### TEXT SEGMENT
+++
Consider a test where the treatment is a new store display, which we will install in some stores. We usually know lots of things about stores before the experiment.

Matching is when we use the baseline variables that we have on the stores to identify pairs of similar stores.

One of the best ways to match stores is on past sales.

Wait, doesn’t this break randomization?

No, we create pairs of matched stores and then randomize within each pair.

Matching in other domains

Within-subjects designs apply both treatments sequentially to each subject
- Introduces time confounding
- Reverse the order for some (crossover design)
Twin studies randomly assign twins to different treatments

Paired comparsion signficance test

When you’ve matched units in advance, you should analyze the test as a paired comparison test.

t.test(..., paired=TRUE)

Block what you can, randomize what you can not.

atttibuted to George Box, author of Statistics for Experimenters

Companies that specialize in small \(N\) test design

Mastercard Data & Services Test & Learn

Formerly Applied Predictive Technologies

Google

See Vaver and Koehler 2011

Propensity matching with observational data

Propensity matching attempts to construct an experiment from observational data using match. Matching is constrained by the treatment.

This is still subject to any selection bias related to unobserved variables.

Things you just learned

Small sample \(\rightarrow\) lower power/precision \(\rightarrow\) can’t find significant differences
Options for using baseline variables to improve power
- Add baseline variables as controls (“regression correction”)
- (Post-)stratification (\(x \times z\) interactions)
- Pre-test matching
+++
### DIRECTIVES
A) Answer these about the text on matching stores, one line each:
(i) What does it name as one of the best ways to match stores?
(ii) Once pairs of matched stores are made, what happens within each pair?
(iii) What do twin studies do with twins?
B) Put this sentence from the text on matching stores into Spanish: "When you’ve matched units in advance, you should analyze the test as a paired comparison test."
C) Transcribe the part of the text on matching stores starting at "Matching is when" and ending at "some (crossover design)".
Nothing in the listing is needed for any of this.

### GIVEN INFORMATION
+++
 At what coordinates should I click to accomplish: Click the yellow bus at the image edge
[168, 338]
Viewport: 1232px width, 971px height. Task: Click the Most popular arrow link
+++
### SOLUTION LIST
A)
(i) Past sales.
(ii) Treatment is randomized within each pair.
(iii) They randomly assign twins to different treatments.

B) Cuando hayas emparejado las unidades de antemano, deberías analizar la prueba como una prueba de comparación pareada.

C)
Matching is when we use the baseline variables that we have on the stores to identify pairs of similar stores.

One of the best ways to match stores is on past sales.

Wait, doesn’t this break randomization?

No, we create pairs of matched stores and then randomize within each pair.

Matching in other domains

Within-subjects designs apply both treatments sequentially to each subject
- Introduces time confounding
- Reverse the order for some (crossover design)